Ceferino Maestú Project: Modulation of Tumor Proliferation through Bioactive Magnetic Fields
Glioblastoma is the most aggressive and common primary brain tumor in adults, associated with a devastating prognosis and a median survival of around 15 months, as current treatments (surgery, radiotherapy, and chemotherapy) are largely palliative rather than curative. In response to this challenge, the Bioelectromagnetism Laboratory (CTB-UPM) proposes to investigate a non-invasive therapeutic strategy based on low-frequency, low-intensity magnetic stimulation.
The central hypothesis of the study is that the application of specific bioactive magnetic field codes can modulate cellular signaling pathways and reduce tumor proliferation in an in vivo model.
The project is based on previous in vitro results that demonstrated the ability of these fields to reduce glioblastoma viability in two UPM projects also funded by the Foundation. The methodology will employ a C57BL/6 mouse model implanted with glioblastoma cells. The animals will be divided into four experimental groups (control and treated) and exposed to a RILZ coil system (patented by the Foundation) that generates square waves at 50 Hz with intensities of 10, 25, and 100 µT. Outcome evaluation will include measurement of tumor volume, histopathological analyses to assess necrosis and proliferation, and studies of biochemical biomarkers. This study is expected to validate a new treatment modality capable of slowing tumor growth or inducing cell death, laying the groundwork for low-toxicity physical oncology therapies.
Javier de Felipe Project: Intelligence and Brain Microstructure.

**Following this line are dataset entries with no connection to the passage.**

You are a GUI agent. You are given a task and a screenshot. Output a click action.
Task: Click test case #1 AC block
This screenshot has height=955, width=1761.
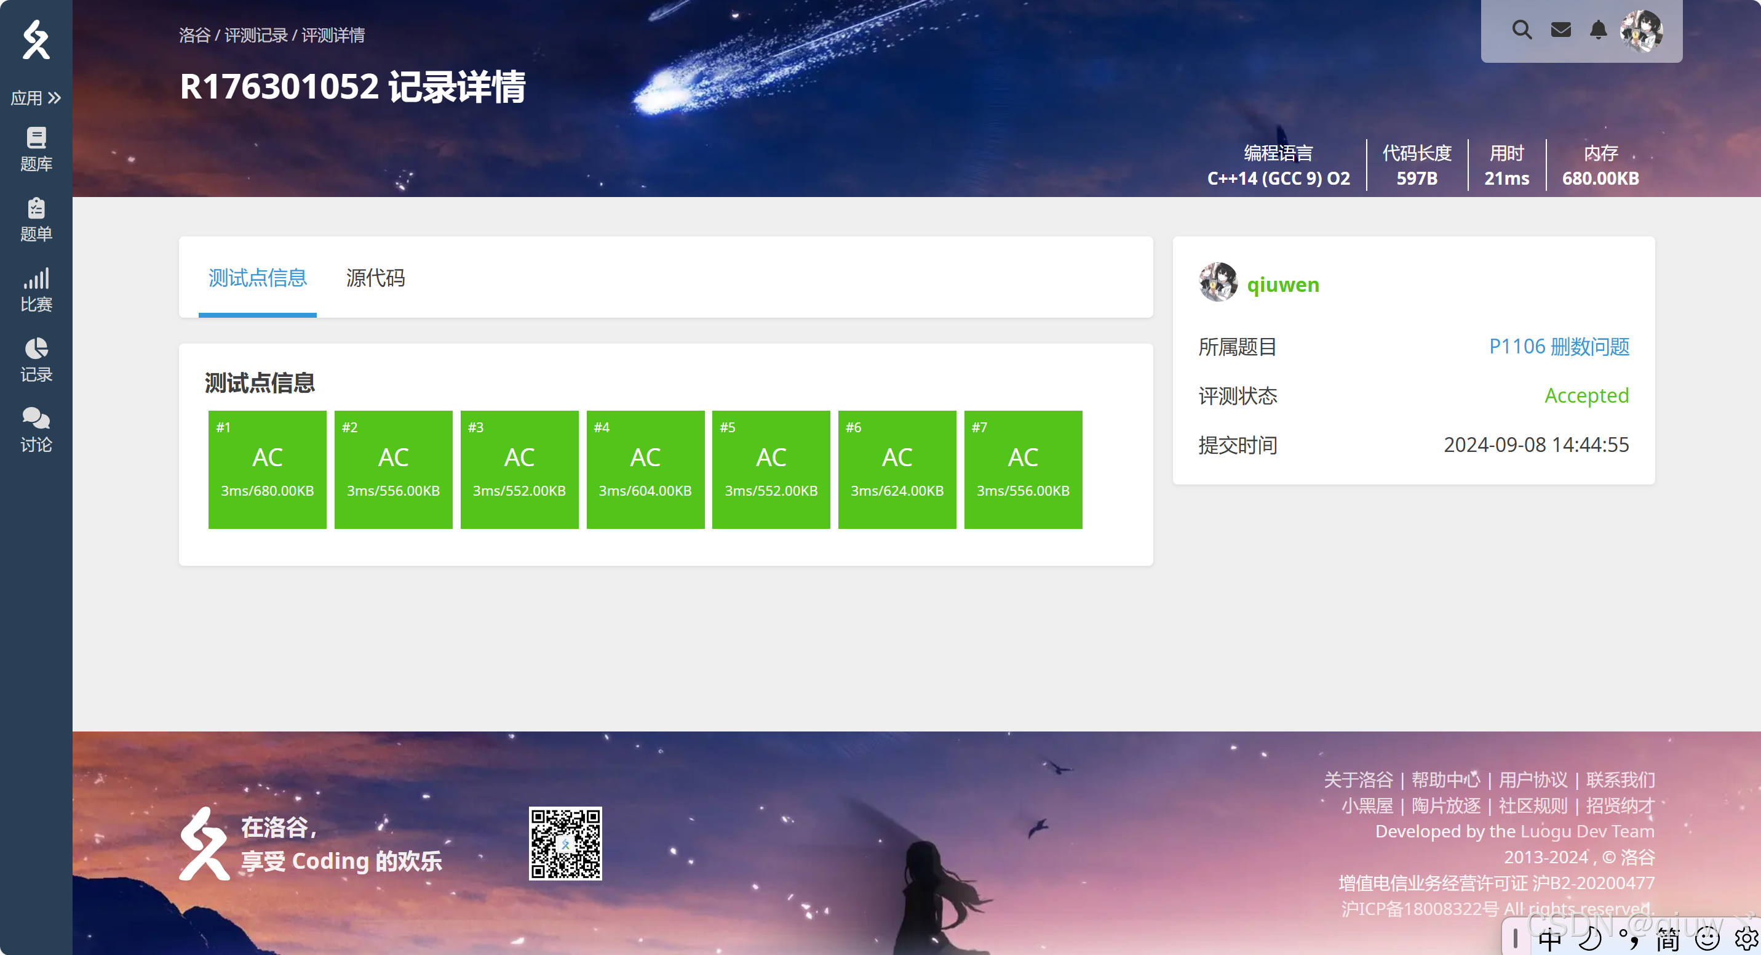click(267, 469)
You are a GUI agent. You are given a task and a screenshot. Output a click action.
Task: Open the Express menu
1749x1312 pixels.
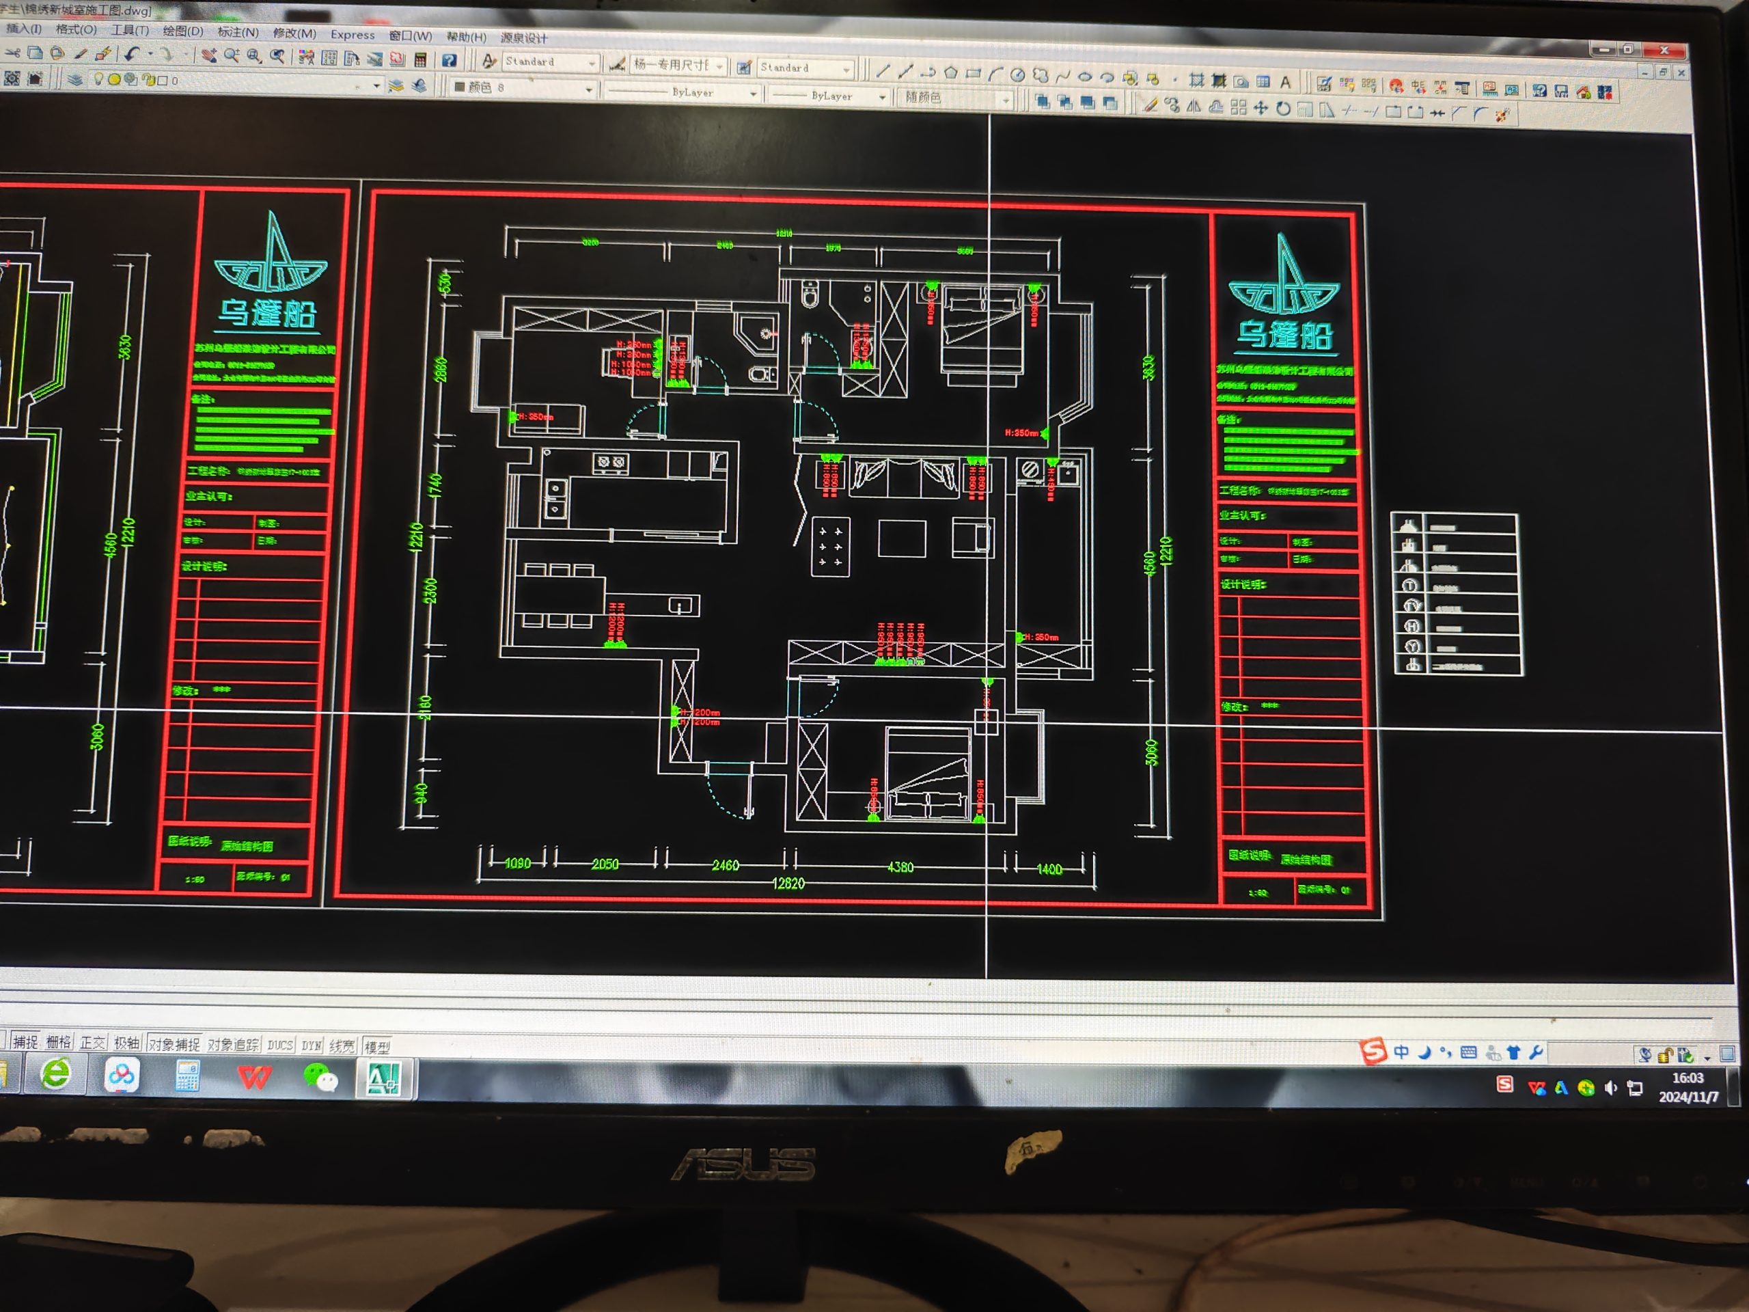coord(353,35)
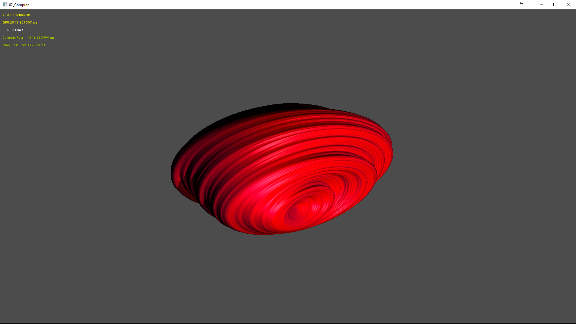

The existence of prodigies—or otherwise typical individuals with extraordinary abilities in one or more areas of art or science—is a well-known phenomenon that appears from time to time throughout history. This superior intellectual or artistic capacity has attracted the attention of numerous scientists seeking to understand what is special about the brains of these individuals, especially given that there are people with very large brains and others with much smaller ones who nonetheless exhibit similar cognitive abilities, with differences that can reach 50% or more in brain mass. In other words, variations involving billions of neurons and synapses do not seem to have a clear functional impact. However, this cannot be a sufficient explanation, since if a typical individual were to lose half of their brain mass, the consequences would be catastrophic.
So, what determines whether a person is more intelligent, or a genius in music, painting, literature, and so on? Given that the complexity of the dendritic tree of pyramidal cells and the number of synapses per neuron are greater in humans than in other species, our starting hypothesis is that it depends on the individual pattern of the structure of pyramidal cells and their connections—or the “synaptome” (more synapses = greater intelligence)..
The main objective is to conduct a detailed microanatomical analysis of the cerebral cortex in individuals with different IQ values (low, medium, high) in order to obtain data on the possible differences among them. This project consists of two main objectives:
- Morphometric analysis of pyramidal cells labeled intracellularly with Lucifer Yellow. This objective will encompass the study of dendritic arborization, including dendritic length, branching patterns, and dendritic tree complexity. Additionally, the number, size, and density of dendritic spines will be analyzed. With this aim, we intend to examine in detail the possible differences in the microanatomy of pyramidal cells between individuals with different IQ scores.
- 3D study of synaptic organization using a cross-beam electron microscope (dual beam; FIB/SEM technology) to obtain more precise and extensive information on synaptic organization than has been possible so far. This objective will involve a detailed quantitative and qualitative analysis of the number, density, and size of excitatory and inhibitory synapses in individuals with different IQ values. With this aim, we seek to determine whether there are differences at the synaptic level.